**What you will do**
Set out the material from the line containing "on tree-row: −" to the line containing "In order to click on modifier-set-button: SplineSelect", both included, as a numbered list, omitting any blank lines.

START Records to use

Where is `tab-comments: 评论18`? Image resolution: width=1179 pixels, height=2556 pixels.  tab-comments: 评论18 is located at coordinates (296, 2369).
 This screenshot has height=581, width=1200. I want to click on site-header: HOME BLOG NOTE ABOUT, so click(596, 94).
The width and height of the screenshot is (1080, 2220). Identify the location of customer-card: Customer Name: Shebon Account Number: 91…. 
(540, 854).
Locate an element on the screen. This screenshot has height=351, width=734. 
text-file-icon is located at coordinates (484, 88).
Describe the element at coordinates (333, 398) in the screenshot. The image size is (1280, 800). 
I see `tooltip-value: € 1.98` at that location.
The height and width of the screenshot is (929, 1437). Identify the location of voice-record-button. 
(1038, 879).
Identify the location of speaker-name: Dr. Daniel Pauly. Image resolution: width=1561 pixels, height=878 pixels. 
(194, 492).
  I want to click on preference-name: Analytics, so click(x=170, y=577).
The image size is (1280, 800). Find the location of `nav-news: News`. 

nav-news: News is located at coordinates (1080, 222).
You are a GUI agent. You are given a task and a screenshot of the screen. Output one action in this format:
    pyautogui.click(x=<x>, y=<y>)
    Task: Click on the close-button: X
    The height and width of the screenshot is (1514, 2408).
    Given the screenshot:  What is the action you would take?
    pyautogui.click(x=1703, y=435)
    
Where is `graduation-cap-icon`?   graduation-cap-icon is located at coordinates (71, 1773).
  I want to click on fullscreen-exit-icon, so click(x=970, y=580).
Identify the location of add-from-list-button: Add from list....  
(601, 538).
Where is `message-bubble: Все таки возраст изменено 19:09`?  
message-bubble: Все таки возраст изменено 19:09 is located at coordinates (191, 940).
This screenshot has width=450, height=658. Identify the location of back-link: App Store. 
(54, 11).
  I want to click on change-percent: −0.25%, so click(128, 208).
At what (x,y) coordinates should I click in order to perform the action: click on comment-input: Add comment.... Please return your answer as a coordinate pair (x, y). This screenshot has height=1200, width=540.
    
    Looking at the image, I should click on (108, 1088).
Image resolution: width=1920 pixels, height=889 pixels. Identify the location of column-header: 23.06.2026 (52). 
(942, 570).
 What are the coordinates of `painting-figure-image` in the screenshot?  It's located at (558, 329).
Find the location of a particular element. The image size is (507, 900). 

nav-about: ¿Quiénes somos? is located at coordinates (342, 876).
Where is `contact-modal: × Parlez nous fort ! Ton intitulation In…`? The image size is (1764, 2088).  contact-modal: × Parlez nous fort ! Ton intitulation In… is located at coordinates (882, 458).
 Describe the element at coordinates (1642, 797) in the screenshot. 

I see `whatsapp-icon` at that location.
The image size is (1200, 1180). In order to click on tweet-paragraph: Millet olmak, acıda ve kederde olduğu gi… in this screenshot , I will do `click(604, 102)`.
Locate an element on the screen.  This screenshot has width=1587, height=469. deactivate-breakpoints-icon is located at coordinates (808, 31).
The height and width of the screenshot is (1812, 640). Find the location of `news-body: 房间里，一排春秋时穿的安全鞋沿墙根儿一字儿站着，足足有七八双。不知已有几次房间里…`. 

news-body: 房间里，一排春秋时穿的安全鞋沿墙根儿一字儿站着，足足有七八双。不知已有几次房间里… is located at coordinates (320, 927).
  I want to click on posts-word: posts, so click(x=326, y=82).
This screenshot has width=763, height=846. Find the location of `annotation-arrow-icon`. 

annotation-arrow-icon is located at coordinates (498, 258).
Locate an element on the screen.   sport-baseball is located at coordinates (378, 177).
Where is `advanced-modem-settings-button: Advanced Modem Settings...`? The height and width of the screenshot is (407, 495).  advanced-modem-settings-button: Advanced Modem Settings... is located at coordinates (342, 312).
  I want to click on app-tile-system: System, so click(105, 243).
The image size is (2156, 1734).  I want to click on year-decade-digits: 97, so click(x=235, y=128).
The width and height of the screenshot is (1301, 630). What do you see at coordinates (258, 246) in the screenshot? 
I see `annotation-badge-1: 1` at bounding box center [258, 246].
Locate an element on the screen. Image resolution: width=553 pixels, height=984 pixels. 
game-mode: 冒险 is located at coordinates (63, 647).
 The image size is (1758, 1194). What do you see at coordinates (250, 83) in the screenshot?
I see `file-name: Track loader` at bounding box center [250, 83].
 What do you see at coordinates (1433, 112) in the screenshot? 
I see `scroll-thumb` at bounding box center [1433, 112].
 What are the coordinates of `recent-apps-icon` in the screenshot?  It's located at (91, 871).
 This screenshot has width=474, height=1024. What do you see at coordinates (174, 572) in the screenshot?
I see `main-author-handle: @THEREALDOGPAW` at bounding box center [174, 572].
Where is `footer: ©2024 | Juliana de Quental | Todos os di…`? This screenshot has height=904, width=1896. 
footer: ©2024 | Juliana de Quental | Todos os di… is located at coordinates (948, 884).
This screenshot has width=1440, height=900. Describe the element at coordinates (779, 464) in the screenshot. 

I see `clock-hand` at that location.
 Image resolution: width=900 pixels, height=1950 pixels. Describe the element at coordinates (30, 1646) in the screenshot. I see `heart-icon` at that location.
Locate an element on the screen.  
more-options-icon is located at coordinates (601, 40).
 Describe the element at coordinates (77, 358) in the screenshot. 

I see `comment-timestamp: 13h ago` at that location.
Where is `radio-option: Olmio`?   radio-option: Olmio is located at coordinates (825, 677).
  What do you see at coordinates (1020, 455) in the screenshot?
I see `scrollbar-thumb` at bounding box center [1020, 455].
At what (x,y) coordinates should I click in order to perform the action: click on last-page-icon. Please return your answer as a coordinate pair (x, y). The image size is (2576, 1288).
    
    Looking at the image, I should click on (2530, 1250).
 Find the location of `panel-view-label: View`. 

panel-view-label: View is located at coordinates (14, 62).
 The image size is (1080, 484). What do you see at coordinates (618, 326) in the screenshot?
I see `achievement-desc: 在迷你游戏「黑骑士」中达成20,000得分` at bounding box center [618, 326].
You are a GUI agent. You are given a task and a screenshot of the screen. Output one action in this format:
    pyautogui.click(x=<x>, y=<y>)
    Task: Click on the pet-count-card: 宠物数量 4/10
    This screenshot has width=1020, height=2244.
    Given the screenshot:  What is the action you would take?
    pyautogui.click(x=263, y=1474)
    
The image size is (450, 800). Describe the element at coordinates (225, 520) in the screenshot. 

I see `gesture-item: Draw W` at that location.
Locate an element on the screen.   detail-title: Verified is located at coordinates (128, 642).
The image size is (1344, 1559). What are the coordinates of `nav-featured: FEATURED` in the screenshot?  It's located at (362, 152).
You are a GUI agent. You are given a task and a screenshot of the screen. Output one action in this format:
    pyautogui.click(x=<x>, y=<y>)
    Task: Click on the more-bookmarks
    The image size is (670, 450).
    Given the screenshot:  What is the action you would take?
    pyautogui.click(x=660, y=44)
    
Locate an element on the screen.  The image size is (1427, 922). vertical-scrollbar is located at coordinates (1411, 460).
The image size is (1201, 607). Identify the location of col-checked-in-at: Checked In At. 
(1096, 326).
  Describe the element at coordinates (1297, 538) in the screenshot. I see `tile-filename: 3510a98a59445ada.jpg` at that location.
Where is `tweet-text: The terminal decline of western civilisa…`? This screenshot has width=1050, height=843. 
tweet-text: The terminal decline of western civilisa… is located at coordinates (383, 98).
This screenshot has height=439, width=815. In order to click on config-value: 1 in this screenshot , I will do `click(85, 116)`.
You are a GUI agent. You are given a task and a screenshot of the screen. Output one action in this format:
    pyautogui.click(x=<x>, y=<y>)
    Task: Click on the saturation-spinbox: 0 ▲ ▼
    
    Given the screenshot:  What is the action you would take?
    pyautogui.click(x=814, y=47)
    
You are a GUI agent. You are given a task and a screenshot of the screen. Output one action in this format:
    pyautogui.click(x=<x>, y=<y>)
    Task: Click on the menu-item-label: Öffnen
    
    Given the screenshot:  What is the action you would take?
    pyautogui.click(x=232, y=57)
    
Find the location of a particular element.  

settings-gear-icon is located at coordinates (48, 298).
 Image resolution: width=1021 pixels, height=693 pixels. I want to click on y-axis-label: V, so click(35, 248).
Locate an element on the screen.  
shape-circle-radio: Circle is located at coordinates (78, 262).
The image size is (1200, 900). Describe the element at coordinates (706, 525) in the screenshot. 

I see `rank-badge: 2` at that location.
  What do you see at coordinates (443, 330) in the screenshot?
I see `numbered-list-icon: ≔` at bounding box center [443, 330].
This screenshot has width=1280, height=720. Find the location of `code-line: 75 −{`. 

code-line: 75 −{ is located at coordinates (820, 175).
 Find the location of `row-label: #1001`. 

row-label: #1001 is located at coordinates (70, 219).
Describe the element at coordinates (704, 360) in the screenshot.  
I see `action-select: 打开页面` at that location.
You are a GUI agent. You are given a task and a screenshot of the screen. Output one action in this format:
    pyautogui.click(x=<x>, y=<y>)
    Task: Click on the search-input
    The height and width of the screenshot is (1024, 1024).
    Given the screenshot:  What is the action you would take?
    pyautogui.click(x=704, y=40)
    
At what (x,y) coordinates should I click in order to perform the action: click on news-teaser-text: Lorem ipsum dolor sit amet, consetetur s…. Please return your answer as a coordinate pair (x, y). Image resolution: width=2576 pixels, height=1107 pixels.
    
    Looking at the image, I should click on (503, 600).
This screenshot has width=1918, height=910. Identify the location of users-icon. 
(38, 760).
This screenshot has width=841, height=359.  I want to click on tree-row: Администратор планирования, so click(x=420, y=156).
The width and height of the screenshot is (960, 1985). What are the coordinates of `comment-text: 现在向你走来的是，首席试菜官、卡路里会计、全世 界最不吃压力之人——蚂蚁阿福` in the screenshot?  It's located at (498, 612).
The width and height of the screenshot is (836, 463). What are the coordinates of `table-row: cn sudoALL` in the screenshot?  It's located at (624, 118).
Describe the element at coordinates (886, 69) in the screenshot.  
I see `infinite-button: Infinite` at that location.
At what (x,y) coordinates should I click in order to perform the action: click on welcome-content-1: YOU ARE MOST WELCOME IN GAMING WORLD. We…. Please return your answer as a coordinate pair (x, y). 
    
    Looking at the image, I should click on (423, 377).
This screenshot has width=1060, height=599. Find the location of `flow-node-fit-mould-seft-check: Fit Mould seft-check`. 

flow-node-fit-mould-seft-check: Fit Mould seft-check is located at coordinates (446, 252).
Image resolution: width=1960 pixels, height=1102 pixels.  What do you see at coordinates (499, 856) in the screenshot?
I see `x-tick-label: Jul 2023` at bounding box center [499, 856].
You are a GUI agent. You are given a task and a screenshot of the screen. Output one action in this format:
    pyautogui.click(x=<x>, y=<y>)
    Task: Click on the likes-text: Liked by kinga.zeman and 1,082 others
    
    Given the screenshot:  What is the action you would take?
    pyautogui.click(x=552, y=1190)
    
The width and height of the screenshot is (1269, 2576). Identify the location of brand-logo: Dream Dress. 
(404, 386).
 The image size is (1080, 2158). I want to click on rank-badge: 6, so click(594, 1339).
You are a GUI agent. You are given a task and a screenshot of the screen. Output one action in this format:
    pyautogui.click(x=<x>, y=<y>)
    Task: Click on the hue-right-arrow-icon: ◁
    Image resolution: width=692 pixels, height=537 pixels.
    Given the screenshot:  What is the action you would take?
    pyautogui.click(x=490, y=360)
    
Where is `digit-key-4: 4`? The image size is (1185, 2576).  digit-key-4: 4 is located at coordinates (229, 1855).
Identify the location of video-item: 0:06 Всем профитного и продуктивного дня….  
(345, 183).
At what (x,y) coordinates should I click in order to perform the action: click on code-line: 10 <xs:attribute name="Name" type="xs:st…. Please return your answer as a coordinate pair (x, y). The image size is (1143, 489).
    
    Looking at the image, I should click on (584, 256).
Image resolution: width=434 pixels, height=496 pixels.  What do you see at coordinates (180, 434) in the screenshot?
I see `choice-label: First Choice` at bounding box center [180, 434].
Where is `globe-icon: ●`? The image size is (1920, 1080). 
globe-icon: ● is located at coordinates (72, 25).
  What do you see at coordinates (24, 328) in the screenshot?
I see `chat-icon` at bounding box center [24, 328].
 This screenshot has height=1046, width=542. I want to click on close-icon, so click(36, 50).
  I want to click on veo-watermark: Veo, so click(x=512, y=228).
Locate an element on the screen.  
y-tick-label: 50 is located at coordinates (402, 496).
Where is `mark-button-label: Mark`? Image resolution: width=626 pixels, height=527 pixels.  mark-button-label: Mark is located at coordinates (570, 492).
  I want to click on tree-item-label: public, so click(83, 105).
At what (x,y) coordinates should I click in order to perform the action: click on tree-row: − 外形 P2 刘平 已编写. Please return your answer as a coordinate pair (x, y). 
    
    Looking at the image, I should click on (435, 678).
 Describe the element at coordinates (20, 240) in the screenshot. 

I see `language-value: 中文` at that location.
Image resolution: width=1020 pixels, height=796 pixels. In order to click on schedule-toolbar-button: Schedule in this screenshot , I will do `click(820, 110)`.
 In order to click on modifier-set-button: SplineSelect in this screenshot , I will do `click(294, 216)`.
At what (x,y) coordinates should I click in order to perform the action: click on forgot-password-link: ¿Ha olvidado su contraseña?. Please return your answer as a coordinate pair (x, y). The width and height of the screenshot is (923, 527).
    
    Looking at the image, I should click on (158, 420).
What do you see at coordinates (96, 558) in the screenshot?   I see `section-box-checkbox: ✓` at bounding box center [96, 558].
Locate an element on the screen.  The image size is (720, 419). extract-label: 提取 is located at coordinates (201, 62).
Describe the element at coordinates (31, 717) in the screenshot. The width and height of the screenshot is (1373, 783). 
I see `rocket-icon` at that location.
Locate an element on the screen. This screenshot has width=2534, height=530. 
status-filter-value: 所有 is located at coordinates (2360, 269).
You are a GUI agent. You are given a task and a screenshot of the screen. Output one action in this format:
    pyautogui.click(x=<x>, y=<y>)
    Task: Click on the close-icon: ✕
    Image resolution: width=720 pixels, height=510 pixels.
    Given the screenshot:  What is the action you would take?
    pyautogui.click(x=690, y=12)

END Records to use

**Written answer**
1. At what (x,y) coordinates should I click in order to perform the action: click on tree-row: − 外形 P2 刘平 已编写. Please return your answer as a coordinate pair (x, y). 
2.     Looking at the image, I should click on (435, 678).
3.  Describe the element at coordinates (20, 240) in the screenshot. 
4. I see `language-value: 中文` at that location.
5. Image resolution: width=1020 pixels, height=796 pixels. In order to click on schedule-toolbar-button: Schedule in this screenshot , I will do `click(820, 110)`.
6.  In order to click on modifier-set-button: SplineSelect in this screenshot , I will do `click(294, 216)`.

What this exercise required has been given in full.